The army being once more in a state in which it might be trusted to meet an enemy, Major Munro prepared to take the field as early as possible after the rains; and the 15th of September, 1764, was fixed for the rendezvous of the troops from the different cantonments. Meanwhile, the enemy, consisting of Meer Cossim's troops, and those of his ally, the Vizier of Oude, had advanced several parties of horse, and thrown up some breastworks on the banks of the Soane, to impede the passage of the English. To remove this obstacle, Major Champion was despatched with a detachment and four field-pieces to cross the river some miles below the place where the main body were to pass, and advance on the opposite bank for the purpose of dislodging the enemy, and covering the landing of the British troops.

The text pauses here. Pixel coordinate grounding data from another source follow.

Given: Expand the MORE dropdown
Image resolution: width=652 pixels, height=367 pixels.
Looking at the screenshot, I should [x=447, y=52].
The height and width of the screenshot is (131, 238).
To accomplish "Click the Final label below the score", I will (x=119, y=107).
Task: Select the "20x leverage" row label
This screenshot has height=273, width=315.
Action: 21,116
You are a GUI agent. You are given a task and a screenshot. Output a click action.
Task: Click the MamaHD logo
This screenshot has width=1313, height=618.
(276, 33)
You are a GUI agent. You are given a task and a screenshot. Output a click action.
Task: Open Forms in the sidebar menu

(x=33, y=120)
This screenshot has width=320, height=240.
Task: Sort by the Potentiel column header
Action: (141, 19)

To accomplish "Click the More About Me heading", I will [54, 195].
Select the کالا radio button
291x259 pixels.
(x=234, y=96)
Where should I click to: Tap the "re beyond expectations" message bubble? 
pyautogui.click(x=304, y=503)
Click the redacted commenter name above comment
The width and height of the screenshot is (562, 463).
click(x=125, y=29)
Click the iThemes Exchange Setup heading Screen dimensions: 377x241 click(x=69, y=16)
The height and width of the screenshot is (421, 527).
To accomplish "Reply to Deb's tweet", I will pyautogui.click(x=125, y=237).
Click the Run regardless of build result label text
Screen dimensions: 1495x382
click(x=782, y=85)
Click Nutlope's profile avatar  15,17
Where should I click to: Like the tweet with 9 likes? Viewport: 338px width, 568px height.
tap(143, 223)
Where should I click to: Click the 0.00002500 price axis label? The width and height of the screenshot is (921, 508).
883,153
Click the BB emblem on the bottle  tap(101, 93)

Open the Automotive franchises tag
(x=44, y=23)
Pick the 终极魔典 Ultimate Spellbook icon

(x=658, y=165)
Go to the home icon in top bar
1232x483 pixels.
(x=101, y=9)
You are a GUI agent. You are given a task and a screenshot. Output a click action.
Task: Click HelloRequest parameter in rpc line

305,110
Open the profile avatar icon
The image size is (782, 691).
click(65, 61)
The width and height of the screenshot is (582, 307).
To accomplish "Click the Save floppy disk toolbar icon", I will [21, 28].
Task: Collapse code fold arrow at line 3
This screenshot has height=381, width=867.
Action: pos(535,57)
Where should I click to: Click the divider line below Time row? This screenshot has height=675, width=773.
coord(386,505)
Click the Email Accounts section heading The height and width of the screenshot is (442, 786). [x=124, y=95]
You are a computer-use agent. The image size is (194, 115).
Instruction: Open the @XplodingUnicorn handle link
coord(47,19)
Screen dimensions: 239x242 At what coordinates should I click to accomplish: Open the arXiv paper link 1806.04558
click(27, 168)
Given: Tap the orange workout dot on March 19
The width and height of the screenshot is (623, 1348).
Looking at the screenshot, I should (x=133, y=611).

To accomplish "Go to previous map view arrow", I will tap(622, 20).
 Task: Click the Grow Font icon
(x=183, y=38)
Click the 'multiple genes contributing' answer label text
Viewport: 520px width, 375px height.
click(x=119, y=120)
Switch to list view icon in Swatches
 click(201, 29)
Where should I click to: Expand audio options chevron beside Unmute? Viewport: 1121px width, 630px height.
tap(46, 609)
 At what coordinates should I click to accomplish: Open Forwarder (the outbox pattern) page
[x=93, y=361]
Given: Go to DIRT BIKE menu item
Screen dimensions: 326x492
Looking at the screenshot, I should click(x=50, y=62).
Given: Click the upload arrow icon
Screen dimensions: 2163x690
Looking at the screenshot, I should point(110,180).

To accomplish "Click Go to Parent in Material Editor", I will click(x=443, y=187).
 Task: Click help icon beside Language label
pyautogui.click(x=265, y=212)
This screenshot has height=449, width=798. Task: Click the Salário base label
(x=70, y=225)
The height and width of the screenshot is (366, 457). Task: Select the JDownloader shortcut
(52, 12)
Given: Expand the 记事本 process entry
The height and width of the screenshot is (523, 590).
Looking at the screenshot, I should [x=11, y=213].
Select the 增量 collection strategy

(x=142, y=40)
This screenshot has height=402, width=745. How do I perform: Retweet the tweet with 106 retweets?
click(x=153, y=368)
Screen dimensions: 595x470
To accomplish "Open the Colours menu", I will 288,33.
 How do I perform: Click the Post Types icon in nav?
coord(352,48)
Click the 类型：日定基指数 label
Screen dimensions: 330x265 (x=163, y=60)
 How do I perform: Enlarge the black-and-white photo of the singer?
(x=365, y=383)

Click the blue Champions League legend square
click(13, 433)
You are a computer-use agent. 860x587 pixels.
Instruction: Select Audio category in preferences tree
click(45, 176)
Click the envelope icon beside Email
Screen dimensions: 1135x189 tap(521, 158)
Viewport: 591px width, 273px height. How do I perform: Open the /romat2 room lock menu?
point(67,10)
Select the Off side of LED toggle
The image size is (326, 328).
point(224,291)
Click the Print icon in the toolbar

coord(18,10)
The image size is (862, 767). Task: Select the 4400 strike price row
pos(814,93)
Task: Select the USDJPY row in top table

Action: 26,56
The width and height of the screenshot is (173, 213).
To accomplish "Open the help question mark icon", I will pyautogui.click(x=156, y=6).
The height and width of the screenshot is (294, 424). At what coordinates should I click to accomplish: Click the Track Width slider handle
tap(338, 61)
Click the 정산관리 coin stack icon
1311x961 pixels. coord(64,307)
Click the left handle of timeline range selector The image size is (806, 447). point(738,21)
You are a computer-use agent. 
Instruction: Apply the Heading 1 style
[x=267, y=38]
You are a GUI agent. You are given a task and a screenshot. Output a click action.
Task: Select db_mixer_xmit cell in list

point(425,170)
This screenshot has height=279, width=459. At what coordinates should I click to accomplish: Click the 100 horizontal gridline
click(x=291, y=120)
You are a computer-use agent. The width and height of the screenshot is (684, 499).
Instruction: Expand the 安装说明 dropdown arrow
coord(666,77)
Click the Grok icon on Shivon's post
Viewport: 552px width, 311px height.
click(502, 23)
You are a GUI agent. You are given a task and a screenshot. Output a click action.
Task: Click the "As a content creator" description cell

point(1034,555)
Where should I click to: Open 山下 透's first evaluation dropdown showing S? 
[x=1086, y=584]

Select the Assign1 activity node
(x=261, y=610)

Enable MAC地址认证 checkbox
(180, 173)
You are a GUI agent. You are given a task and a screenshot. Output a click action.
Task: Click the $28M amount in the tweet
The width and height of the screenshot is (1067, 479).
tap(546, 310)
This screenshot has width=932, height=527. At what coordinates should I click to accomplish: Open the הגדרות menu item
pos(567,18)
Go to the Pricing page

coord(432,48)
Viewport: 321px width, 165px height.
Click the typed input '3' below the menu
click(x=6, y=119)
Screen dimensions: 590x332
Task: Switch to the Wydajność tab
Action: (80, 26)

It was important that Major Champion should arrive on one side of the river at the same time that the main body reached the other. The movements of both parts of the British force were executed with so much precision for this purpose that Major Champion's detachment began to fire on the enemy at the moment when the van of Major Munro's army appeared on the opposite bank. The enemy was soon dislodged; the English force was thus enabled to cross the river without molestation, and in four hours the operation was completed.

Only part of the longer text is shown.